How Turkey aims to capitalise on Syria’s rebel offensive

Analysis: The crisis could allow Turkey to advance two long-held goals: the mass return of Syrian refugees and eliminating the Kurdish presence on its border.

Syria’s civil war has returned to the spotlight as groups opposed to President Bashar Al-Assad launched surprise offensives last week, capturing parts of Aleppo, the country’s second-largest city, and gaining ground in the city for the first time since 2015.

Turkey has officially denied any involvement in the offensives, which saw the regime in Damascus lose swathes of territory in northwestern Syria in an attack led by former Al-Qaeda affiliate Hayat Tahrir al-Sham (HTS) and the Turkey-backed militias of the Syrian National Army (SNA), which are in control of much of northern Syria. Since 2011, Syria’s war has killed over 500,000 and sent nearly 6 million refugees fleeing the country.

Analysts say that the crisis provides Turkey with an opportunity to advance two of its long-held goals in the region: facilitating the mass return of Syrian refugees and eliminating the Kurdish presence on its border.

“It would be a mistake at this time to try to explain the events in Syria by any foreign interference,” Turkish Foreign Minister Hakan Fidan said at a joint press conference in Ankara with his Iranian counterpart Abbas Araghchi on Monday, adding that the offensives could be seen as a response to Assad’s failure to engage in dialogue.

“The lack of talks between the regime and the opposition has brought the problem to this point,” he said.

Araghchi, for his part, blamed “terrorist groups in Syria [with] connections to the United States and Israel”, reflecting that the two countries are far from seeing eye to eye.

According to reports, however, Ankara, Moscow, and Tehran have agreed to meet to revive the Astana process next weekend in Qatar. “We will try to activate this process again,” Araghchi said.

Ankara and Damascus severed ties in 2011 at the onset of the Syrian war, with Erdogan supporting the rebels and labelling Assad a “murderer”.

Since late 2022, however, the Turkish president has pursued reconciliation, even stating in July that he was prepared to host Assad “at any time”. But the Syrian president insisted that any meeting would be contingent on the withdrawal of Turkish forces from territory in northwest Syria.
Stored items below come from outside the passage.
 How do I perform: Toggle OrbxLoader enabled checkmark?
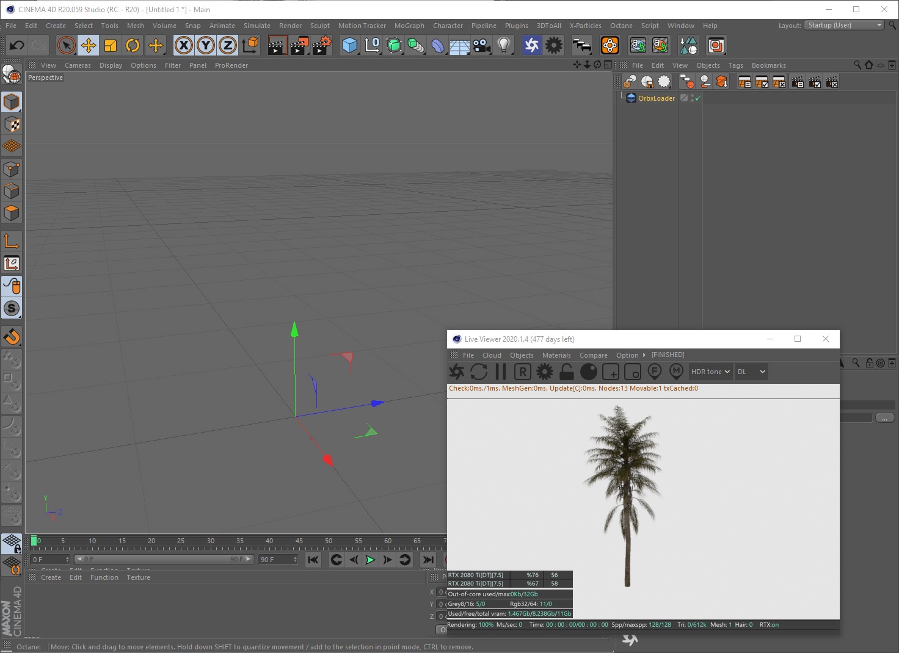point(697,98)
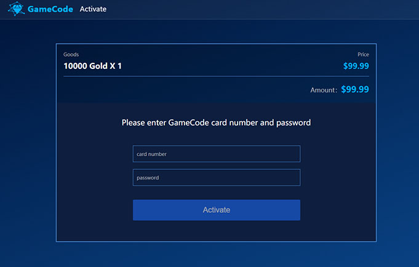Focus the card number input field
The height and width of the screenshot is (267, 419).
click(217, 154)
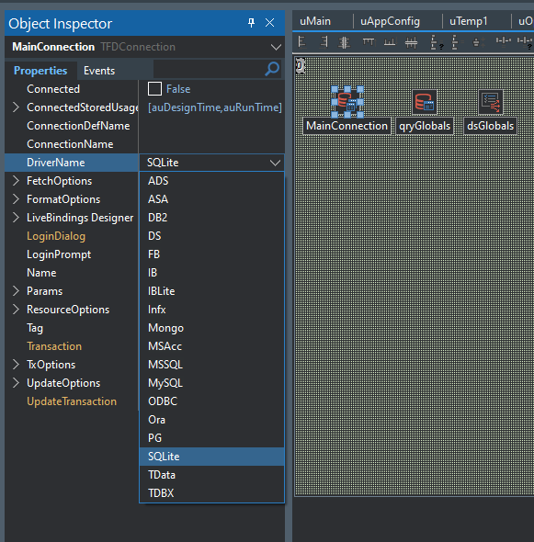Collapse the DriverName dropdown arrow
Viewport: 534px width, 542px height.
[x=275, y=163]

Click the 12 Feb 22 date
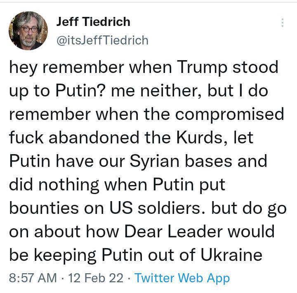click(96, 278)
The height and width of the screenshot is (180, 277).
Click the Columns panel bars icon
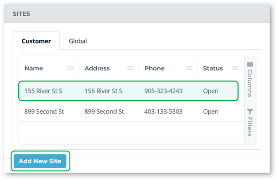pos(250,64)
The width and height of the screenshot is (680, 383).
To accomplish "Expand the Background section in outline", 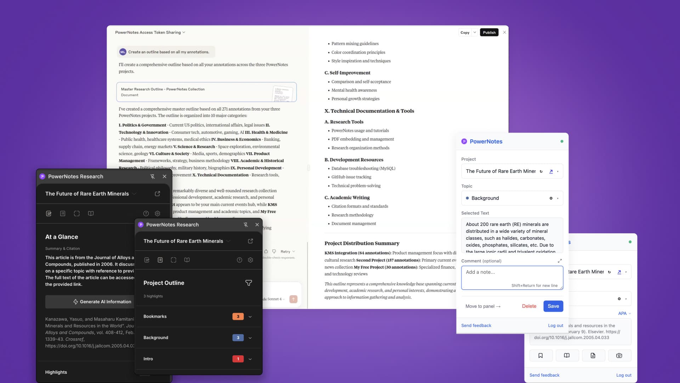I will pyautogui.click(x=250, y=338).
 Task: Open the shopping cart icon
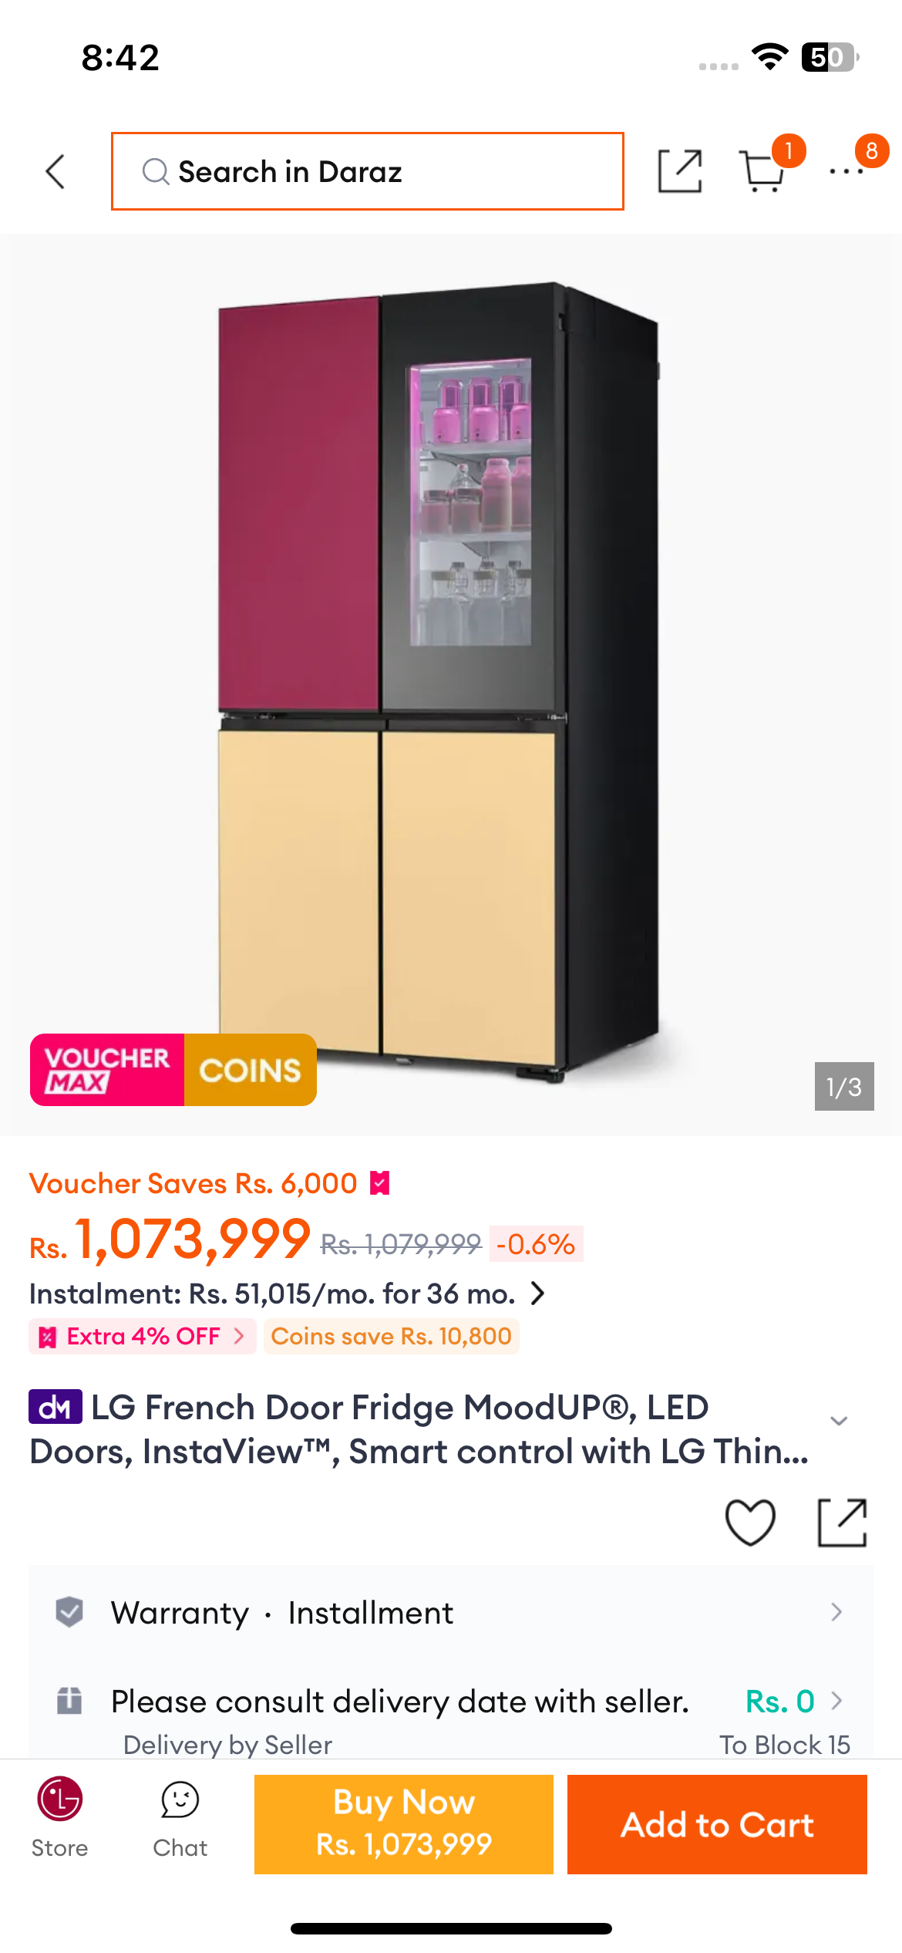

“Russia is occupied in Ukraine and Hezbollah has withdrawn many of its fighters back to Lebanon to fight Israel,” former Turkish ambassador Omer Onhon told The New Arab. “The opposition must have seen this as an opportunity.”

Russia has since pledged support for Assad and has been stepping up airstrikes on rebel positions in the northwest, causing a wave of internal displacement. Turkey is wary that the renewed fighting could cause another wave of refugees to flee towards its borders – at a time when the official number of Syrian refugees in Turkey saw a significant decrease from nearly four million in 2021 to 3.2 million, according to UN figures.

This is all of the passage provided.